═══ Information shown

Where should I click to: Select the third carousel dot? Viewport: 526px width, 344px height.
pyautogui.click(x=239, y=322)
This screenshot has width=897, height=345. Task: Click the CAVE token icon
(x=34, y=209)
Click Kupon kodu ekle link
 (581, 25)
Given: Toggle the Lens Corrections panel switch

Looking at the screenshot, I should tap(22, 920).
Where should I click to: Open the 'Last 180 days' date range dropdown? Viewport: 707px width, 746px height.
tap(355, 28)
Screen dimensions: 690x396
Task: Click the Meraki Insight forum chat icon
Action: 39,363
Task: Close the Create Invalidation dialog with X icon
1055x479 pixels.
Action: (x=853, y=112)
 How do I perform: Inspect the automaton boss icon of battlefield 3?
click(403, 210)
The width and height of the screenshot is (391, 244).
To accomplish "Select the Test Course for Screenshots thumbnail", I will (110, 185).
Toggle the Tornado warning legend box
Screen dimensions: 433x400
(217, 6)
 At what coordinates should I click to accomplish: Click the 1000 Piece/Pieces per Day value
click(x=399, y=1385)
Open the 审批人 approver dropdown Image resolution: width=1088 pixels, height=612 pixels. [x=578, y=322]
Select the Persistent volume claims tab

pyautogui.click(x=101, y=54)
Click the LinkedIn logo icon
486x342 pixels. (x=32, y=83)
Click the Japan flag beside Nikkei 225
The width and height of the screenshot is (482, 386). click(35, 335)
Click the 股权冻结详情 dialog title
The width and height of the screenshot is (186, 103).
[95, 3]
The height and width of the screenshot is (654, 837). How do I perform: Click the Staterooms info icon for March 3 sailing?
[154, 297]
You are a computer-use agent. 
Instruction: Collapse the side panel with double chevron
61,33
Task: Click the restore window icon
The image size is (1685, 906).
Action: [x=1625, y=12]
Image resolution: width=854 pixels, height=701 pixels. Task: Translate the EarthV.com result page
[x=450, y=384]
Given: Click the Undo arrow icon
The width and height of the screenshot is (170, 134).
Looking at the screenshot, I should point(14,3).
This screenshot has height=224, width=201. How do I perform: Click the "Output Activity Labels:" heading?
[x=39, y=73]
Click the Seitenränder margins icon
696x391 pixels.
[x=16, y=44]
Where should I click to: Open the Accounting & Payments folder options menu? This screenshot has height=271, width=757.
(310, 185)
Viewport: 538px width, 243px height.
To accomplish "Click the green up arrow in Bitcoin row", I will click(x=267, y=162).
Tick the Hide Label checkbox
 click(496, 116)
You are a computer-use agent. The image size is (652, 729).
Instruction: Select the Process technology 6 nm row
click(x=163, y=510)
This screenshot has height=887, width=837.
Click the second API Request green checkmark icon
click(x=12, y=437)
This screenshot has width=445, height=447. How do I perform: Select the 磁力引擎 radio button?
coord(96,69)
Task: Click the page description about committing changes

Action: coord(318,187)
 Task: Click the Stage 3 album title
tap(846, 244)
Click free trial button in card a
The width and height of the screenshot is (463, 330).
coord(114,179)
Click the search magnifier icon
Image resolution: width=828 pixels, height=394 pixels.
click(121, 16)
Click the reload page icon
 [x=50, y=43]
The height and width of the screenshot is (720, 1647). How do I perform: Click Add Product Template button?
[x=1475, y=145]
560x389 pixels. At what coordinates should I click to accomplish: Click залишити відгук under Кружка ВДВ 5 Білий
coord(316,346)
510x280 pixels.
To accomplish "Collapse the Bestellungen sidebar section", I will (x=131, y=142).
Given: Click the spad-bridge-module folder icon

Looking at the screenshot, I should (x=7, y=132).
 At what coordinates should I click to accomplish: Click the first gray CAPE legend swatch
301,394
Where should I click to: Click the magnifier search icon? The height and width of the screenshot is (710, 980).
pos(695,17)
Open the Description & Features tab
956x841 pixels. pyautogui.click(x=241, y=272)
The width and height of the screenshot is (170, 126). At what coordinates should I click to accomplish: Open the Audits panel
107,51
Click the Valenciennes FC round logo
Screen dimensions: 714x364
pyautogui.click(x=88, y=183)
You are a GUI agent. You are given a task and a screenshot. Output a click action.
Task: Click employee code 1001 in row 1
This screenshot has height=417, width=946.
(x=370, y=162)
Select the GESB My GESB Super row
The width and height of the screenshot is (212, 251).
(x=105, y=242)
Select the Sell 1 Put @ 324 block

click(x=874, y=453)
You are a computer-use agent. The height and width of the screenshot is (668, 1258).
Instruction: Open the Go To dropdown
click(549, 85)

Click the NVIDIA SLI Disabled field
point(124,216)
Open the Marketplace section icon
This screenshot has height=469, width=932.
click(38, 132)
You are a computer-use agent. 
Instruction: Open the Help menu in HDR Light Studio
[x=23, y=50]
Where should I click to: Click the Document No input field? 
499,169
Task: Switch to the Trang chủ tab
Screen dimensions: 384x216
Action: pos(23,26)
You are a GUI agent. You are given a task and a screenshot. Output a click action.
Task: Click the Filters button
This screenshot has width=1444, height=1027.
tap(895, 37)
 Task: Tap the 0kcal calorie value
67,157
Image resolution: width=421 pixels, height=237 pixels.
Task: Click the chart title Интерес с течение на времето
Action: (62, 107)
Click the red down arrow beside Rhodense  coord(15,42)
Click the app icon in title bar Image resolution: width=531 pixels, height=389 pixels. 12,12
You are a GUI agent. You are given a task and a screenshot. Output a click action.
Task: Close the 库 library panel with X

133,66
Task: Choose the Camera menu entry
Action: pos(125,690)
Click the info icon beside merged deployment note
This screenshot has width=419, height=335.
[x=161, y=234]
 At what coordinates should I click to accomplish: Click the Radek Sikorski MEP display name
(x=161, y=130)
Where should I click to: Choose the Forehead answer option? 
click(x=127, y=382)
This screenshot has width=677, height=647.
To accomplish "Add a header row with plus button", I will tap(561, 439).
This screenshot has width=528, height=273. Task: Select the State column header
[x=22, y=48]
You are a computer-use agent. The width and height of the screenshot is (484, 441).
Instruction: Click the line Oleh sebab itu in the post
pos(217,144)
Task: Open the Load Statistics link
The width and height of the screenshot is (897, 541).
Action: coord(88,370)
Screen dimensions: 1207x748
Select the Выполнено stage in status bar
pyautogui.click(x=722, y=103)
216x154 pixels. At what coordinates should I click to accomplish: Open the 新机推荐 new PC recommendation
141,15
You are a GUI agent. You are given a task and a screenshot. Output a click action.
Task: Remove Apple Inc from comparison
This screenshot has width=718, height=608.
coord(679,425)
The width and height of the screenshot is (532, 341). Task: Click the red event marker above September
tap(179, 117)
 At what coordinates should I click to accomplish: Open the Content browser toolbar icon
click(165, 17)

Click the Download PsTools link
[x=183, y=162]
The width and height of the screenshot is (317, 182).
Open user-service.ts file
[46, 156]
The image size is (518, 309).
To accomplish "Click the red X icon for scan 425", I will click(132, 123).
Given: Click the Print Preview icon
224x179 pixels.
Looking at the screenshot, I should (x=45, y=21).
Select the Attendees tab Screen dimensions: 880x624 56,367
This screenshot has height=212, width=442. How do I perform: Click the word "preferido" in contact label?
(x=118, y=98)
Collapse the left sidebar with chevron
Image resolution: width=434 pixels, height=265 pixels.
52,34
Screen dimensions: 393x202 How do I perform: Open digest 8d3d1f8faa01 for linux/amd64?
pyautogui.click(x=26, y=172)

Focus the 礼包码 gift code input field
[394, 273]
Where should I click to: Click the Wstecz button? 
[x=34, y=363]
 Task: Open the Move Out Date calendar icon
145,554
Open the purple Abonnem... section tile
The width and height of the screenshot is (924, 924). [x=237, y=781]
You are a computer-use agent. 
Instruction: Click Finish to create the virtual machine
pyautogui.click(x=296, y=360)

══════

#### [Directions]
Using the material above, copy every line in which the string "dialog" occurs.

#### [Response to this exercise]
Task: Close the Create Invalidation dialog with X icon
Click the 股权冻结详情 dialog title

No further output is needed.